Ia mengaku bahwa ada 4 mesin penggilingan, 40 karung tepung dan barang-barang lainnya yang tidak tersisa karena hangus terbakar.
“Total kerugian capai Rp 200 juta, mesinnya saja ada Rp 80 juta itu sama yang lain-lain,” terang Edi sapanya.
Akibat peristiwa kebakaran ini, Edi terpaksa tidak bisa berjualan lagi untuk sementara waktu dan berharap mendapat bantuan secepatnya dari Pemkab Tuban.
“Ini satu-satunya mata pencaharian saya mbak, ini saja banyak pelanggan menanyakan, terpaksa saya cancel semua,” tambahnya.

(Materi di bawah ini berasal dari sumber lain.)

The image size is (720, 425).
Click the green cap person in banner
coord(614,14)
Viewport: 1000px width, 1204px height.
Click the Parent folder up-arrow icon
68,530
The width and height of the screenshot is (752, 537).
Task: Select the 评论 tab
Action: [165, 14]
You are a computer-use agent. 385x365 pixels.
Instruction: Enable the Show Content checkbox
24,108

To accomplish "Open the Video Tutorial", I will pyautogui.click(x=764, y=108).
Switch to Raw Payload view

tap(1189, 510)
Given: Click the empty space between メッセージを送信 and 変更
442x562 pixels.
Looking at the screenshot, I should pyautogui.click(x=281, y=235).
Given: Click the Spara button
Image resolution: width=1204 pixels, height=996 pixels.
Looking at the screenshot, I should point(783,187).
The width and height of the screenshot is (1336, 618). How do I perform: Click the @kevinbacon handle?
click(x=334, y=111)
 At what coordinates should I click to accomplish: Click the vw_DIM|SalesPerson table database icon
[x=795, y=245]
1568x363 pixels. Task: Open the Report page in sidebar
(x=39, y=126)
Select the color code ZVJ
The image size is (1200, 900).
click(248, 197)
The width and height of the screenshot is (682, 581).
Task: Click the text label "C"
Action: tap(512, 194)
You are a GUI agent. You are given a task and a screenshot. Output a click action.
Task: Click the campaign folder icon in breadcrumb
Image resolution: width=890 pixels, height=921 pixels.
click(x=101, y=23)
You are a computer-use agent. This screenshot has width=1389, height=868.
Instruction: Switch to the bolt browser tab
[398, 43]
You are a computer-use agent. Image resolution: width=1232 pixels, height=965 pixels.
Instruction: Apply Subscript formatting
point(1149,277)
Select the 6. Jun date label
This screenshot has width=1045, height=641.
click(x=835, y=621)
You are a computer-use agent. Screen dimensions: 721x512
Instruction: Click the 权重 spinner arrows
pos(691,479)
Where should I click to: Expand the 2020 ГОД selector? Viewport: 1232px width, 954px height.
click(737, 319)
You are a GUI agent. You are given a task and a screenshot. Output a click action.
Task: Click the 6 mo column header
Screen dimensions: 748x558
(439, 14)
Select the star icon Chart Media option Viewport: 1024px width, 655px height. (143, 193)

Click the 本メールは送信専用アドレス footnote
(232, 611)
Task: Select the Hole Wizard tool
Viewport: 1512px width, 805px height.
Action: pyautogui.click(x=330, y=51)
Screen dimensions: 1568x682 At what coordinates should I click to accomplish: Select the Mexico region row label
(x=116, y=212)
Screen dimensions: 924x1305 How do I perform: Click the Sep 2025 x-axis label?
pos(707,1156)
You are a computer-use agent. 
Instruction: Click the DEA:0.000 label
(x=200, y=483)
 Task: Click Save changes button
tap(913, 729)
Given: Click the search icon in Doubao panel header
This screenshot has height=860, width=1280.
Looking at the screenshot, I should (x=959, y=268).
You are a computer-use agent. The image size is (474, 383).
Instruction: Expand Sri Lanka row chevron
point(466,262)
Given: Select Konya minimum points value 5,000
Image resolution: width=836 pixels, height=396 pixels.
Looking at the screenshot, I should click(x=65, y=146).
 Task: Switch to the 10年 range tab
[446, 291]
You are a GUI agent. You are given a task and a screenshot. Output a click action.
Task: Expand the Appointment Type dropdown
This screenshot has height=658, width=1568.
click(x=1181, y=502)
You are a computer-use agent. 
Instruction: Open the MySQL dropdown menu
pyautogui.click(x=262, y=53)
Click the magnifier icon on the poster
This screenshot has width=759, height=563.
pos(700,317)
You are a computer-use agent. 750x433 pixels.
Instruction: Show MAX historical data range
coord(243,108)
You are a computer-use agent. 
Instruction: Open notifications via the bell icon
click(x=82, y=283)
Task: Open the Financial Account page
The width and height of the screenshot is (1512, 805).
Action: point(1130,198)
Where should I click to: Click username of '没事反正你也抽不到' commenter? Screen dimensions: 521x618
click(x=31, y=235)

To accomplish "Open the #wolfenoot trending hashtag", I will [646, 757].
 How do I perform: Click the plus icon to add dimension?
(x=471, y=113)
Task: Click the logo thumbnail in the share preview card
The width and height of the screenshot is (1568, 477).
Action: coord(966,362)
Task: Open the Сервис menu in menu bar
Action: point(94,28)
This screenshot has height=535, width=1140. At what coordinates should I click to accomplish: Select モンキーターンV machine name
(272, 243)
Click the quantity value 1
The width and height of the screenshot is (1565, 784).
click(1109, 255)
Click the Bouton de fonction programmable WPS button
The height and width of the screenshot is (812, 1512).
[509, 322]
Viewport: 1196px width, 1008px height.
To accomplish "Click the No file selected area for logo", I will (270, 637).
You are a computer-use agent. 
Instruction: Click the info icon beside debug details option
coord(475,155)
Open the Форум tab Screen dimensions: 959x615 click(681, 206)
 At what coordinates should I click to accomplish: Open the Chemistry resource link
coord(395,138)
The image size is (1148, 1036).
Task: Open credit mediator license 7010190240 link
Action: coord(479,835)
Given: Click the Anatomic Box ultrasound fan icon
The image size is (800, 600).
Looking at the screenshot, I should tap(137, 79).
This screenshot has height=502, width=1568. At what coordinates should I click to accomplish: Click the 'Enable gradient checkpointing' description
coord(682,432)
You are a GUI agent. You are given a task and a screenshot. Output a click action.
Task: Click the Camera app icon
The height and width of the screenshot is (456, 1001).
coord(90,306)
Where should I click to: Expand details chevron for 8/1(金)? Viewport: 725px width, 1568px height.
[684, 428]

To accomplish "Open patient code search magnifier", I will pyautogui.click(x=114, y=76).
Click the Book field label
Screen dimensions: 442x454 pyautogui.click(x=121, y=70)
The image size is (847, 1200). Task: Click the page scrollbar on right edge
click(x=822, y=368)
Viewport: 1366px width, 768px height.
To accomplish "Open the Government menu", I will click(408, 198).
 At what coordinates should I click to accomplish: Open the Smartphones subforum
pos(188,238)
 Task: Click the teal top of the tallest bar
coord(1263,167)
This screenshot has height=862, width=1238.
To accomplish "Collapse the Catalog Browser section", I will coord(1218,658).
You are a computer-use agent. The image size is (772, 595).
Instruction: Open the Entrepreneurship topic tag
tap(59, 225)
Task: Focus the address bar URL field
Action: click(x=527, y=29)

Adapun mie yang dijual yakni merk Jago yang diperuntukkan untuk mie ayam dan sudah dikenal sebagai produksi mie di Kabupaten Tuban. Selain itu, ia memiliki 3 karyawan dan ia sendiri yang mengolah.
“Saya berharap kepada Mas Bupati agar bisa diperbaiki secepatnya karena di Pasar Baru merupakan roda perekonomian orang di Tuban,” pungkasnya. [dya/aje]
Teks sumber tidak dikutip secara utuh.